(Data items)
━━━━━━━━━━━━━━━━━━━━━━━━━━━━━━
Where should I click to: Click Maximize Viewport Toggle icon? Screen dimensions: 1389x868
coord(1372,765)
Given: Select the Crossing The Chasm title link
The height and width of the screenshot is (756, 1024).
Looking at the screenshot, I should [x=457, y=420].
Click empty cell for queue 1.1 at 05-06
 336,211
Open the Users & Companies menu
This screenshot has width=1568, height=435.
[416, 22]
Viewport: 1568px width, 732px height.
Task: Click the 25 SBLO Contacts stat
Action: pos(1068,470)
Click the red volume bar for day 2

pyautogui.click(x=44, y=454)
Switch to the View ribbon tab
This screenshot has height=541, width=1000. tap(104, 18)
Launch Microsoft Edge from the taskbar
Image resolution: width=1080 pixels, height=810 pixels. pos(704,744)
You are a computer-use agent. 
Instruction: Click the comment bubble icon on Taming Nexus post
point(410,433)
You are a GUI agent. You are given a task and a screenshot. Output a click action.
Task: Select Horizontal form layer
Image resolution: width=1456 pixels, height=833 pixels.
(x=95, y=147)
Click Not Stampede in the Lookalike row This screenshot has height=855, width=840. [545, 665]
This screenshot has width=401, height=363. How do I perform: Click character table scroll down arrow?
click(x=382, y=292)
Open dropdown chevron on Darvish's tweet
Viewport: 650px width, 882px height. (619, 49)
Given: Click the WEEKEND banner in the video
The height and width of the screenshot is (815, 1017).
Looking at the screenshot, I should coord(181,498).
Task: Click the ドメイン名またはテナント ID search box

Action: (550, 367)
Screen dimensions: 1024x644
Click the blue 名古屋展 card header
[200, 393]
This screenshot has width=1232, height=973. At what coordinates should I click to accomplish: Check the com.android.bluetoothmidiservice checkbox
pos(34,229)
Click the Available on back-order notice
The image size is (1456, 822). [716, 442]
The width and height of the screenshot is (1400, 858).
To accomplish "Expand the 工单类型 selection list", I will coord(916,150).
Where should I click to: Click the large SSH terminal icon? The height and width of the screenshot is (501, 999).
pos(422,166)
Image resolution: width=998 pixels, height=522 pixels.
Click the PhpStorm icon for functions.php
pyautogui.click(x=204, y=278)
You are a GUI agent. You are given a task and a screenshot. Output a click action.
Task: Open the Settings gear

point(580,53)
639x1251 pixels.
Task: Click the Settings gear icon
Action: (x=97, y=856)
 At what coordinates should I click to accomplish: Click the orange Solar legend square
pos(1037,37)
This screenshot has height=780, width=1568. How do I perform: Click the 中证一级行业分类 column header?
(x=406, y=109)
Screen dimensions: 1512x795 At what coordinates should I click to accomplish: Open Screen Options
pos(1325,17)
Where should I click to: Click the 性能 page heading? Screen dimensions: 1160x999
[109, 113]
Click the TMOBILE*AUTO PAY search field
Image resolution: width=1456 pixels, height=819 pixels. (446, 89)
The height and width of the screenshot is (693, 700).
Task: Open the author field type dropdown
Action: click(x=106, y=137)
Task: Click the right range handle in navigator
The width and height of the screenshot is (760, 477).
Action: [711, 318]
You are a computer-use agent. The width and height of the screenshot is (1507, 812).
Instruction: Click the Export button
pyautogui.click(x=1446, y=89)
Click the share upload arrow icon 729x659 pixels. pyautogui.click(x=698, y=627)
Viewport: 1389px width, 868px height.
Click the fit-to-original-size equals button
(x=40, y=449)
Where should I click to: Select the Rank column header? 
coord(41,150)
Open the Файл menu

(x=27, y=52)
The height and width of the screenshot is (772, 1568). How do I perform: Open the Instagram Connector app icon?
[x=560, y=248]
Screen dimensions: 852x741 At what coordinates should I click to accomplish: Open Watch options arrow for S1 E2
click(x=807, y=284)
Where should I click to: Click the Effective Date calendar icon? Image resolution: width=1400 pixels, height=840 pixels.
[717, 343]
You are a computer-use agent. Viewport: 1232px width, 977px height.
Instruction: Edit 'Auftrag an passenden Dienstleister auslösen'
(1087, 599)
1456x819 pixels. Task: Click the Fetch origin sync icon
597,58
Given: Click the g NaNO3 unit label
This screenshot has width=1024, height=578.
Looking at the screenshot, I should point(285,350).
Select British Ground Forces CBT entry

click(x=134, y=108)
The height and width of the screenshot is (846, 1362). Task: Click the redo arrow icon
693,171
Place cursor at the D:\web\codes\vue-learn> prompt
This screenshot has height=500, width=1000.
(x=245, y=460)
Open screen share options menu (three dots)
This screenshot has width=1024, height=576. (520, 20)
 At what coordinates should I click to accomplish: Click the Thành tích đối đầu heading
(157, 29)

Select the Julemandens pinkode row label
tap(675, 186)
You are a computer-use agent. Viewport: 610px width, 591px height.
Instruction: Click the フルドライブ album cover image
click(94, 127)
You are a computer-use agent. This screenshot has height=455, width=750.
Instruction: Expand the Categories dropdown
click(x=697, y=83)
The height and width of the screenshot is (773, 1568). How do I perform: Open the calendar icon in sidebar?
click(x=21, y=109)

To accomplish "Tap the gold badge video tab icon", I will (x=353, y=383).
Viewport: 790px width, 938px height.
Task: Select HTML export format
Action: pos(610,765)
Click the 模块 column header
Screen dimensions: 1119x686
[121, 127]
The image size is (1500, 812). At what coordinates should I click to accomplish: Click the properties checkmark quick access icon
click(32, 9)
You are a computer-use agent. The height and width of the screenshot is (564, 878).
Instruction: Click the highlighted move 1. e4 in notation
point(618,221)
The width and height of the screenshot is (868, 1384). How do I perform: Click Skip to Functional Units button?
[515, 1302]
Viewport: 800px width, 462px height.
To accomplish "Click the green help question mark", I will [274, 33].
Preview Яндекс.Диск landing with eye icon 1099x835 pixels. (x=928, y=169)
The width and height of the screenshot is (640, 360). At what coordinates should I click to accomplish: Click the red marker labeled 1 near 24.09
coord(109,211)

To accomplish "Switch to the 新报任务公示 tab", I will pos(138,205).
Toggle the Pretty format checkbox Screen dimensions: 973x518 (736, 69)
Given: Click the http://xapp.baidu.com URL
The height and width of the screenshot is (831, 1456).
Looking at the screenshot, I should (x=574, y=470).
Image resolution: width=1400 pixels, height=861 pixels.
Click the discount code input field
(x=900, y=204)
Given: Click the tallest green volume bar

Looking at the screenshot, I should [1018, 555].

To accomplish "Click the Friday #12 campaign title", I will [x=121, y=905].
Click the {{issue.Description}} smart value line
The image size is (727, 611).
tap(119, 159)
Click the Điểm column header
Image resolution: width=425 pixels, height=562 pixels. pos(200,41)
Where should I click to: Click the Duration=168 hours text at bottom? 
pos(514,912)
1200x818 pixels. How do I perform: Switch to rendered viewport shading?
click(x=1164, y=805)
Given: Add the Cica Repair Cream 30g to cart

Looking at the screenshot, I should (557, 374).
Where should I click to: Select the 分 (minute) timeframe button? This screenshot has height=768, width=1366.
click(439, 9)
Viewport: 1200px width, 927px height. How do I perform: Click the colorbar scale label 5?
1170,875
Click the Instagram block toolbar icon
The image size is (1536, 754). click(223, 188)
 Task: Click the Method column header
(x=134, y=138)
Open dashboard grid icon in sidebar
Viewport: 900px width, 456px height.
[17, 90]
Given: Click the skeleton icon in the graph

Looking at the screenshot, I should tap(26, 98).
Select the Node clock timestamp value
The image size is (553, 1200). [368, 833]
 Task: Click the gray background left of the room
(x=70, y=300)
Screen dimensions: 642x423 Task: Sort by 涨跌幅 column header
━━━━━━━━━━━━━━━━━━━━━━━━━━━━━━
Job: Copy out every entry above word for word.

Exercise result:
Where should I click to: Click Maximize Viewport Toggle icon? Screen dimensions: 1389x868
coord(1372,765)
Given: Select the Crossing The Chasm title link
The height and width of the screenshot is (756, 1024).
Looking at the screenshot, I should [x=457, y=420].
Click empty cell for queue 1.1 at 05-06
 336,211
Open the Users & Companies menu
This screenshot has width=1568, height=435.
[416, 22]
Viewport: 1568px width, 732px height.
Task: Click the 25 SBLO Contacts stat
Action: pos(1068,470)
Click the red volume bar for day 2

pyautogui.click(x=44, y=454)
Switch to the View ribbon tab
This screenshot has height=541, width=1000. tap(104, 18)
Launch Microsoft Edge from the taskbar
Image resolution: width=1080 pixels, height=810 pixels. pos(704,744)
You are a computer-use agent. 
Instruction: Click the comment bubble icon on Taming Nexus post
point(410,433)
You are a GUI agent. You are given a task and a screenshot. Output a click action.
Task: Select Horizontal form layer
Image resolution: width=1456 pixels, height=833 pixels.
(x=95, y=147)
Click Not Stampede in the Lookalike row This screenshot has height=855, width=840. [545, 665]
This screenshot has width=401, height=363. How do I perform: Click character table scroll down arrow?
click(x=382, y=292)
Open dropdown chevron on Darvish's tweet
Viewport: 650px width, 882px height. (619, 49)
Given: Click the WEEKEND banner in the video
The height and width of the screenshot is (815, 1017).
Looking at the screenshot, I should coord(181,498).
Task: Click the ドメイン名またはテナント ID search box

Action: (550, 367)
Screen dimensions: 1024x644
Click the blue 名古屋展 card header
[200, 393]
This screenshot has width=1232, height=973. At what coordinates should I click to accomplish: Check the com.android.bluetoothmidiservice checkbox
pos(34,229)
Click the Available on back-order notice
The image size is (1456, 822). [716, 442]
The width and height of the screenshot is (1400, 858).
To accomplish "Expand the 工单类型 selection list", I will coord(916,150).
Where should I click to: Click the large SSH terminal icon? The height and width of the screenshot is (501, 999).
pos(422,166)
Image resolution: width=998 pixels, height=522 pixels.
Click the PhpStorm icon for functions.php
pyautogui.click(x=204, y=278)
You are a GUI agent. You are given a task and a screenshot. Output a click action.
Task: Open the Settings gear

point(580,53)
639x1251 pixels.
Task: Click the Settings gear icon
Action: (x=97, y=856)
 At what coordinates should I click to accomplish: Click the orange Solar legend square
pos(1037,37)
This screenshot has height=780, width=1568. How do I perform: Click the 中证一级行业分类 column header?
(x=406, y=109)
Screen dimensions: 1512x795 At what coordinates should I click to accomplish: Open Screen Options
pos(1325,17)
Where should I click to: Click the 性能 page heading? Screen dimensions: 1160x999
[109, 113]
Click the TMOBILE*AUTO PAY search field
Image resolution: width=1456 pixels, height=819 pixels. (446, 89)
The height and width of the screenshot is (693, 700).
Task: Open the author field type dropdown
Action: click(x=106, y=137)
Task: Click the right range handle in navigator
The width and height of the screenshot is (760, 477).
Action: [711, 318]
You are a computer-use agent. The width and height of the screenshot is (1507, 812).
Instruction: Click the Export button
pyautogui.click(x=1446, y=89)
Click the share upload arrow icon 729x659 pixels. pyautogui.click(x=698, y=627)
Viewport: 1389px width, 868px height.
Click the fit-to-original-size equals button
(x=40, y=449)
Where should I click to: Select the Rank column header? 
coord(41,150)
Open the Файл menu

(x=27, y=52)
The height and width of the screenshot is (772, 1568). How do I perform: Open the Instagram Connector app icon?
[x=560, y=248]
Screen dimensions: 852x741 At what coordinates should I click to accomplish: Open Watch options arrow for S1 E2
click(x=807, y=284)
Where should I click to: Click the Effective Date calendar icon? Image resolution: width=1400 pixels, height=840 pixels.
[717, 343]
You are a computer-use agent. Viewport: 1232px width, 977px height.
Instruction: Edit 'Auftrag an passenden Dienstleister auslösen'
(1087, 599)
1456x819 pixels. Task: Click the Fetch origin sync icon
597,58
Given: Click the g NaNO3 unit label
This screenshot has width=1024, height=578.
Looking at the screenshot, I should point(285,350).
Select British Ground Forces CBT entry

click(x=134, y=108)
The height and width of the screenshot is (846, 1362). Task: Click the redo arrow icon
693,171
Place cursor at the D:\web\codes\vue-learn> prompt
This screenshot has height=500, width=1000.
(x=245, y=460)
Open screen share options menu (three dots)
This screenshot has width=1024, height=576. (520, 20)
 At what coordinates should I click to accomplish: Click the Thành tích đối đầu heading
(157, 29)

Select the Julemandens pinkode row label
tap(675, 186)
You are a computer-use agent. Viewport: 610px width, 591px height.
Instruction: Click the フルドライブ album cover image
click(94, 127)
You are a computer-use agent. This screenshot has height=455, width=750.
Instruction: Expand the Categories dropdown
click(x=697, y=83)
The height and width of the screenshot is (773, 1568). How do I perform: Open the calendar icon in sidebar?
click(x=21, y=109)

To accomplish "Tap the gold badge video tab icon", I will (x=353, y=383).
Viewport: 790px width, 938px height.
Task: Select HTML export format
Action: pos(610,765)
Click the 模块 column header
Screen dimensions: 1119x686
[121, 127]
The image size is (1500, 812). At what coordinates should I click to accomplish: Click the properties checkmark quick access icon
click(32, 9)
You are a computer-use agent. The height and width of the screenshot is (564, 878).
Instruction: Click the highlighted move 1. e4 in notation
point(618,221)
The width and height of the screenshot is (868, 1384). How do I perform: Click Skip to Functional Units button?
[515, 1302]
Viewport: 800px width, 462px height.
To accomplish "Click the green help question mark", I will [274, 33].
Preview Яндекс.Диск landing with eye icon 1099x835 pixels. (x=928, y=169)
The width and height of the screenshot is (640, 360). At what coordinates should I click to accomplish: Click the red marker labeled 1 near 24.09
coord(109,211)

To accomplish "Switch to the 新报任务公示 tab", I will pos(138,205).
Toggle the Pretty format checkbox Screen dimensions: 973x518 (736, 69)
Given: Click the http://xapp.baidu.com URL
The height and width of the screenshot is (831, 1456).
Looking at the screenshot, I should (x=574, y=470).
Image resolution: width=1400 pixels, height=861 pixels.
Click the discount code input field
(x=900, y=204)
Given: Click the tallest green volume bar

Looking at the screenshot, I should [1018, 555].

To accomplish "Click the Friday #12 campaign title", I will [x=121, y=905].
Click the {{issue.Description}} smart value line
The image size is (727, 611).
tap(119, 159)
Click the Điểm column header
Image resolution: width=425 pixels, height=562 pixels. pos(200,41)
Where should I click to: Click the Duration=168 hours text at bottom? 
pos(514,912)
1200x818 pixels. How do I perform: Switch to rendered viewport shading?
click(x=1164, y=805)
Given: Add the Cica Repair Cream 30g to cart

Looking at the screenshot, I should (557, 374).
Where should I click to: Select the 分 (minute) timeframe button? This screenshot has height=768, width=1366.
click(439, 9)
Viewport: 1200px width, 927px height. How do I perform: Click the colorbar scale label 5?
1170,875
Click the Instagram block toolbar icon
The image size is (1536, 754). click(223, 188)
 Task: Click the Method column header
(x=134, y=138)
Open dashboard grid icon in sidebar
Viewport: 900px width, 456px height.
[17, 90]
Given: Click the skeleton icon in the graph

Looking at the screenshot, I should tap(26, 98).
Select the Node clock timestamp value
The image size is (553, 1200). [368, 833]
 Task: Click the gray background left of the room
(x=70, y=300)
Screen dimensions: 642x423 Task: Sort by 涨跌幅 column header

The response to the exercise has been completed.